*INSTRUCTIONS FOR THE TASK*.
Starting from the first line below, repeat the data exactly through to the last.

[[ GIVEN RECORDS open ]]

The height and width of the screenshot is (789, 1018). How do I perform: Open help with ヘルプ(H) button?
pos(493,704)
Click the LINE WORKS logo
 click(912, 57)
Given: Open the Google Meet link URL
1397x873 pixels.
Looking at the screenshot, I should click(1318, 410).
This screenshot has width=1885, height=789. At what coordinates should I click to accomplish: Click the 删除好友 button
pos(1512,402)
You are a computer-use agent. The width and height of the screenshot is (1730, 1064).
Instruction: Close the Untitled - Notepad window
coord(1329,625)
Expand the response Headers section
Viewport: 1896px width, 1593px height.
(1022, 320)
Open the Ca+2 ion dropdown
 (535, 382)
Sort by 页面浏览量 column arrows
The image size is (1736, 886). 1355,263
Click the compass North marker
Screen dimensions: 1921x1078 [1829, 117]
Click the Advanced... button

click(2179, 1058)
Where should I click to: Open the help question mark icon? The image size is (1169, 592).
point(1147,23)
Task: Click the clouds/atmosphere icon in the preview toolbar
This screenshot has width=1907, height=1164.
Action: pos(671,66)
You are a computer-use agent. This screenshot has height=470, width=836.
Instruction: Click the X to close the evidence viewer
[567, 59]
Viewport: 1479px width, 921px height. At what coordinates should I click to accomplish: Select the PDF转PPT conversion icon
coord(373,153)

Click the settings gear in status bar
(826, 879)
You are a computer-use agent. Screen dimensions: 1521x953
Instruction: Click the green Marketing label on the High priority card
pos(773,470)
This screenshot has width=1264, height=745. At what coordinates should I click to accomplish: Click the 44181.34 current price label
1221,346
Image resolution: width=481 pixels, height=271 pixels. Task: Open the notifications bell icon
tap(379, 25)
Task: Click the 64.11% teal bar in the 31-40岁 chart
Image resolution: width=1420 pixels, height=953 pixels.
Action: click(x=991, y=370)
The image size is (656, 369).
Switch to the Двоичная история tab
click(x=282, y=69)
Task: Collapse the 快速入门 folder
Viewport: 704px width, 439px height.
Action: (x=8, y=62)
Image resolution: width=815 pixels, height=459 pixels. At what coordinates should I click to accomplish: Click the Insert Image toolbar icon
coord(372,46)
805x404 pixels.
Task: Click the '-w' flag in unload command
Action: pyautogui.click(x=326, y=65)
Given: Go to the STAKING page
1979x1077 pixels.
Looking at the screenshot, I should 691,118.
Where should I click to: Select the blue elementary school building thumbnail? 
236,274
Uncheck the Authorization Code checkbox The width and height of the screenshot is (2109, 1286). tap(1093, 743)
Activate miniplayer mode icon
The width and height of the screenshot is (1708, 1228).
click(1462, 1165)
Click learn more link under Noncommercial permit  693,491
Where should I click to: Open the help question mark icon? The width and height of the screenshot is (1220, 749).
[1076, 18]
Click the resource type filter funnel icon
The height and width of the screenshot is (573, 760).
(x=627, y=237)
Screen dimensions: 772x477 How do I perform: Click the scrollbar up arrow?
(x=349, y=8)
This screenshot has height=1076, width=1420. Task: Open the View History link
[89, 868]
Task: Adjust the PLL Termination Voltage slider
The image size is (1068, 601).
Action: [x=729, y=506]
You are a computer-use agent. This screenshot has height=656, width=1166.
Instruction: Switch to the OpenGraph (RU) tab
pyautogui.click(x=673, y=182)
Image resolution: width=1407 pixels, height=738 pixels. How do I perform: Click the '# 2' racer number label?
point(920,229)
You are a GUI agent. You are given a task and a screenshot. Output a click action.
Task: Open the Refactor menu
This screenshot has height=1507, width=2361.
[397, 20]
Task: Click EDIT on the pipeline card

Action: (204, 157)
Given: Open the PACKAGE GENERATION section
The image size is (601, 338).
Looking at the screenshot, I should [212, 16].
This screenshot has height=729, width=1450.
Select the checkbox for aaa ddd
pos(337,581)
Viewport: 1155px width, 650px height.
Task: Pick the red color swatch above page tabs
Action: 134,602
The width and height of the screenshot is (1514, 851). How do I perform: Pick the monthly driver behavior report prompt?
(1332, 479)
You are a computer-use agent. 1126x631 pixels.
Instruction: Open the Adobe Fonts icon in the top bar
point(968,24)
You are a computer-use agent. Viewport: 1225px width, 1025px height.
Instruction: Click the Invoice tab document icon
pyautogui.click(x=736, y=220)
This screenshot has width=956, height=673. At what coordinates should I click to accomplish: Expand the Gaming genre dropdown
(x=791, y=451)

[[ GIVEN RECORDS closed ]]

*TASK OUTPUT*.
The height and width of the screenshot is (789, 1018). How do I perform: Open help with ヘルプ(H) button?
pos(493,704)
Click the LINE WORKS logo
 click(912, 57)
Given: Open the Google Meet link URL
1397x873 pixels.
Looking at the screenshot, I should click(1318, 410).
This screenshot has width=1885, height=789. At what coordinates should I click to accomplish: Click the 删除好友 button
pos(1512,402)
You are a computer-use agent. The width and height of the screenshot is (1730, 1064).
Instruction: Close the Untitled - Notepad window
coord(1329,625)
Expand the response Headers section
Viewport: 1896px width, 1593px height.
(1022, 320)
Open the Ca+2 ion dropdown
 (535, 382)
Sort by 页面浏览量 column arrows
The image size is (1736, 886). 1355,263
Click the compass North marker
Screen dimensions: 1921x1078 [1829, 117]
Click the Advanced... button

click(2179, 1058)
Where should I click to: Open the help question mark icon? The image size is (1169, 592).
point(1147,23)
Task: Click the clouds/atmosphere icon in the preview toolbar
This screenshot has width=1907, height=1164.
Action: pos(671,66)
You are a computer-use agent. This screenshot has height=470, width=836.
Instruction: Click the X to close the evidence viewer
[567, 59]
Viewport: 1479px width, 921px height. At what coordinates should I click to accomplish: Select the PDF转PPT conversion icon
coord(373,153)

Click the settings gear in status bar
(826, 879)
You are a computer-use agent. Screen dimensions: 1521x953
Instruction: Click the green Marketing label on the High priority card
pos(773,470)
This screenshot has width=1264, height=745. At what coordinates should I click to accomplish: Click the 44181.34 current price label
1221,346
Image resolution: width=481 pixels, height=271 pixels. Task: Open the notifications bell icon
tap(379, 25)
Task: Click the 64.11% teal bar in the 31-40岁 chart
Image resolution: width=1420 pixels, height=953 pixels.
Action: click(x=991, y=370)
The image size is (656, 369).
Switch to the Двоичная история tab
click(x=282, y=69)
Task: Collapse the 快速入门 folder
Viewport: 704px width, 439px height.
Action: (x=8, y=62)
Image resolution: width=815 pixels, height=459 pixels. At what coordinates should I click to accomplish: Click the Insert Image toolbar icon
coord(372,46)
805x404 pixels.
Task: Click the '-w' flag in unload command
Action: pyautogui.click(x=326, y=65)
Given: Go to the STAKING page
1979x1077 pixels.
Looking at the screenshot, I should 691,118.
Where should I click to: Select the blue elementary school building thumbnail? 
236,274
Uncheck the Authorization Code checkbox The width and height of the screenshot is (2109, 1286). tap(1093, 743)
Activate miniplayer mode icon
The width and height of the screenshot is (1708, 1228).
click(1462, 1165)
Click learn more link under Noncommercial permit  693,491
Where should I click to: Open the help question mark icon? The width and height of the screenshot is (1220, 749).
[1076, 18]
Click the resource type filter funnel icon
The height and width of the screenshot is (573, 760).
(x=627, y=237)
Screen dimensions: 772x477 How do I perform: Click the scrollbar up arrow?
(x=349, y=8)
This screenshot has height=1076, width=1420. Task: Open the View History link
[89, 868]
Task: Adjust the PLL Termination Voltage slider
The image size is (1068, 601).
Action: [x=729, y=506]
You are a computer-use agent. This screenshot has height=656, width=1166.
Instruction: Switch to the OpenGraph (RU) tab
pyautogui.click(x=673, y=182)
Image resolution: width=1407 pixels, height=738 pixels. How do I perform: Click the '# 2' racer number label?
point(920,229)
You are a GUI agent. You are given a task and a screenshot. Output a click action.
Task: Open the Refactor menu
This screenshot has height=1507, width=2361.
[397, 20]
Task: Click EDIT on the pipeline card

Action: (204, 157)
Given: Open the PACKAGE GENERATION section
The image size is (601, 338).
Looking at the screenshot, I should [212, 16].
This screenshot has height=729, width=1450.
Select the checkbox for aaa ddd
pos(337,581)
Viewport: 1155px width, 650px height.
Task: Pick the red color swatch above page tabs
Action: 134,602
The width and height of the screenshot is (1514, 851). How do I perform: Pick the monthly driver behavior report prompt?
(1332, 479)
You are a computer-use agent. 1126x631 pixels.
Instruction: Open the Adobe Fonts icon in the top bar
point(968,24)
You are a computer-use agent. Viewport: 1225px width, 1025px height.
Instruction: Click the Invoice tab document icon
pyautogui.click(x=736, y=220)
This screenshot has width=956, height=673. At what coordinates should I click to accomplish: Expand the Gaming genre dropdown
(x=791, y=451)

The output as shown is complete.